On these topics she has published more than 250 peer-reviewed articles in international journals, conference proceedings, and book chapters. She has been Computer Scientist in the Computer Science Laboratory at SRI, CA (USA). She has been a visiting researcher at the Computer Science Department of Stanford University, CA (USA), and at the Center for Secure Information Systems of George Mason University, VA (USA). She is the chair of the IEEE Systems Council Technical Committee on Security and Privacy in Complex Information Systems (TCSPCIS), of the ERCIM Security and Trust Management Working Group (STM), and of the Steering Committees of the European Symposium On Research In Computer Security (ESORICS) and of the ACM Workshop on Privacy in the Electronic Society (WPES). She is member of several steering committees.

She is ACM Distinguished Scientist (named 2009) and IEEE Fellow (named 2012).

She has received the IEEE Computer Society Technical Achievement Award (2016).

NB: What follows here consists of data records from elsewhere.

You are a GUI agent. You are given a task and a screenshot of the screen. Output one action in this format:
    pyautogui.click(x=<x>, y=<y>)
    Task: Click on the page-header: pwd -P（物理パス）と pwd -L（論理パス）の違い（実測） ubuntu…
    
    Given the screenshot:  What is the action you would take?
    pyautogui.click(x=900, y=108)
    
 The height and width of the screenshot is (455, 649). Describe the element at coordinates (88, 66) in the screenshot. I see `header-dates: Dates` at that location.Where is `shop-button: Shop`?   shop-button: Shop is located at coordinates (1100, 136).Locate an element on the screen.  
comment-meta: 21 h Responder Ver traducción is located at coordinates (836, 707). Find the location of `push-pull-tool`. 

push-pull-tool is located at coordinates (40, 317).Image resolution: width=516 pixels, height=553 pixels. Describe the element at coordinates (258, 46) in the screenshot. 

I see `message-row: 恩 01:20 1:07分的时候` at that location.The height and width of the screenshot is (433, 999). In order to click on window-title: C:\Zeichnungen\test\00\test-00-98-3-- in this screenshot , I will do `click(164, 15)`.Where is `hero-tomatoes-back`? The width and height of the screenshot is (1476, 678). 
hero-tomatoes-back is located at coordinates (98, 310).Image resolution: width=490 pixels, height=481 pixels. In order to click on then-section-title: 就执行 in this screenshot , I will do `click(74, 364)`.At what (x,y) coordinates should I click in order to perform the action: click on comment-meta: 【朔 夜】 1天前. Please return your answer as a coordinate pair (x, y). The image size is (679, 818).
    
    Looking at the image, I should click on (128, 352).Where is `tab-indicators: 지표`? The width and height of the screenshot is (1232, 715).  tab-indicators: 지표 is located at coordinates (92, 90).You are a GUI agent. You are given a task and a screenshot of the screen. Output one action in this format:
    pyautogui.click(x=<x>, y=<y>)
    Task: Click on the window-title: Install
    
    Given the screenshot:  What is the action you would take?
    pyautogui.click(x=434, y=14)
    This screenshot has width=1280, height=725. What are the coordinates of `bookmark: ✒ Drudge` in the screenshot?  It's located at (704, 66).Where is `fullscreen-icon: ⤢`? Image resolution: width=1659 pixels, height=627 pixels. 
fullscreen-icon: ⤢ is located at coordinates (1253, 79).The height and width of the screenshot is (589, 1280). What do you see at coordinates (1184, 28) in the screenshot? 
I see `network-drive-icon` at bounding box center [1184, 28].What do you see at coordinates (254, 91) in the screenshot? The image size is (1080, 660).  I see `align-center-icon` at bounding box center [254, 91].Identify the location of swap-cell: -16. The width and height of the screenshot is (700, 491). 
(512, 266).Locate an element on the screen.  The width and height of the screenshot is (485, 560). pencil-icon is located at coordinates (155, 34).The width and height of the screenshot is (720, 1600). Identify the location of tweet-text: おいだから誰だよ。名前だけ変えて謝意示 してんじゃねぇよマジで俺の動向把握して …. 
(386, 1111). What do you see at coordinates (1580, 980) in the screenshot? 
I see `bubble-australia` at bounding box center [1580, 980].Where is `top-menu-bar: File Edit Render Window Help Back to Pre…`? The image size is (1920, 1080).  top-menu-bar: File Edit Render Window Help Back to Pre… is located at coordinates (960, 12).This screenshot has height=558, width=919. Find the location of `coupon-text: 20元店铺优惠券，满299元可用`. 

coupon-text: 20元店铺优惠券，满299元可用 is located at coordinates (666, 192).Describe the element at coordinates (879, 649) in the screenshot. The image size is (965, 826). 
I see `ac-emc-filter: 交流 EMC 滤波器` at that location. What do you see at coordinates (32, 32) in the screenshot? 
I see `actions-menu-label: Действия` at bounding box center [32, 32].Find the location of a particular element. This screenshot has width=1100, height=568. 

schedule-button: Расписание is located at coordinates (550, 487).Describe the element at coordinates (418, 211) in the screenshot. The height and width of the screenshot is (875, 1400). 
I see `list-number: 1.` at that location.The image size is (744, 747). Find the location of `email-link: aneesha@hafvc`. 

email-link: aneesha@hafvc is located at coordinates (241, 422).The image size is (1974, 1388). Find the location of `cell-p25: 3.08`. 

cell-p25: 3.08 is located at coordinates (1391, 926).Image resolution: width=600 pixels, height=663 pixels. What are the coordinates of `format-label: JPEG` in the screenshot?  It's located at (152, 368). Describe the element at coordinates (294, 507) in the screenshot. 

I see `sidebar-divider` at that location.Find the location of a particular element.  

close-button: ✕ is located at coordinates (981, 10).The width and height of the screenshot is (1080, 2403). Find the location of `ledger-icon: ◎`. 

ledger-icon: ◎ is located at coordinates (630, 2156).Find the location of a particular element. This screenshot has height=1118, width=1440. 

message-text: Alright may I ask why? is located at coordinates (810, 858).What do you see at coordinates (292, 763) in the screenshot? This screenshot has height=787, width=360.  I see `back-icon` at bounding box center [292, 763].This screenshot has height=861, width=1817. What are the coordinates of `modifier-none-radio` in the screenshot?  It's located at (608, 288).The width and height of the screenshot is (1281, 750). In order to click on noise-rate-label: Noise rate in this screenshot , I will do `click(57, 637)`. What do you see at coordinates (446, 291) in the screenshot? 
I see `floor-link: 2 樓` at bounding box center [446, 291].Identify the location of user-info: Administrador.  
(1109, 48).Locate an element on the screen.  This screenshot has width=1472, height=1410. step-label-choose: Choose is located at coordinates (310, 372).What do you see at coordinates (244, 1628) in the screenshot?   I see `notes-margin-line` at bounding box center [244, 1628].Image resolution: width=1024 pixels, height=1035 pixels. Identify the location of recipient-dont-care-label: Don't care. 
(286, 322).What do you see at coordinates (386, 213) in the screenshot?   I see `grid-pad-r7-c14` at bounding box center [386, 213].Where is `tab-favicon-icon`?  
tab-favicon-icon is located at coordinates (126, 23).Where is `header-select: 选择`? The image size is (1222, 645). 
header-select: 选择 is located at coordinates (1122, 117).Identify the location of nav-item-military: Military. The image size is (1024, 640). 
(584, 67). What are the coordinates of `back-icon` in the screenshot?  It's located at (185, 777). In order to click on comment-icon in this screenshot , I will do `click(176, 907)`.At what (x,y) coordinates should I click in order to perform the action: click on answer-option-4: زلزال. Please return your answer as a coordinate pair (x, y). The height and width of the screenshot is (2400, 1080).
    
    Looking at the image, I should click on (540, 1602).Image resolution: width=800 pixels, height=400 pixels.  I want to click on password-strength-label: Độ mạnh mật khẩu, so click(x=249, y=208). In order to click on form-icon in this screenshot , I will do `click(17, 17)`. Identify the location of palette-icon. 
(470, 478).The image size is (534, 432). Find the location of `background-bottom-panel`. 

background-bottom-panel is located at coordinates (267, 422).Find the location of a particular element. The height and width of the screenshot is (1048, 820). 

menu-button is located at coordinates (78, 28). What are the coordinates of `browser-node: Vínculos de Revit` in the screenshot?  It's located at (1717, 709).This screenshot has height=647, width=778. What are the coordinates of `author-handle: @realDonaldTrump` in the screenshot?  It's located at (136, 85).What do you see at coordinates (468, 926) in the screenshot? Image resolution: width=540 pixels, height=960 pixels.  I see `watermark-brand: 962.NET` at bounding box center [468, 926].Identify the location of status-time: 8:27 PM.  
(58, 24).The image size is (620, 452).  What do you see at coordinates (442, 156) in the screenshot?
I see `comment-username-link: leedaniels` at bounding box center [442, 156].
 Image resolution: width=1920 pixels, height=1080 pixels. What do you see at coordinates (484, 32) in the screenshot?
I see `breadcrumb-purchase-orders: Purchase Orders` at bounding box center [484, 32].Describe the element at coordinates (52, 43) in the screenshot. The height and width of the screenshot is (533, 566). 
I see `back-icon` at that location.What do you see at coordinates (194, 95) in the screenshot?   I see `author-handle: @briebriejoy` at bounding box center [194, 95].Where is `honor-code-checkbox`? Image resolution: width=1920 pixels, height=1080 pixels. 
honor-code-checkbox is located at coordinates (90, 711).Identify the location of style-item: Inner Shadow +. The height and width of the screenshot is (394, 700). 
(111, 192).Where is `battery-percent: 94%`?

She has been awarded the IFIP TC11 Kristian Beckman Award (2008) and the IFIP WG 11.3 Outstanding Research Contributions Award (2012). She has served as General Chair, Program Chair, and program committee member of several international conferences and workshops.

Viernes 2 de Junio

Cryptocurrency and Blockchain Technology: Challenges and Opportunities” William Knottenbelt

ABSTRACT

The meteoric rise of blockchain-enabled cryptocurrencies, and Bitcoin in particular, has received global attention, not least from governments, entrepreneurs and researchers. Cryptocurrencies provide an attractive alternative to traditional fiat currencies via a distributed, trustless and self-governing framework which not only

enables low-friction financial transactions around the globe but also preserves the freedom and privacy of spending inherent in cash transactions. This talk will cover some of the challenges and opportunities posed by this emerging technology and will outline ongoing directions of research in the Imperial College Centre for Cryptocurrency Research and Engineering.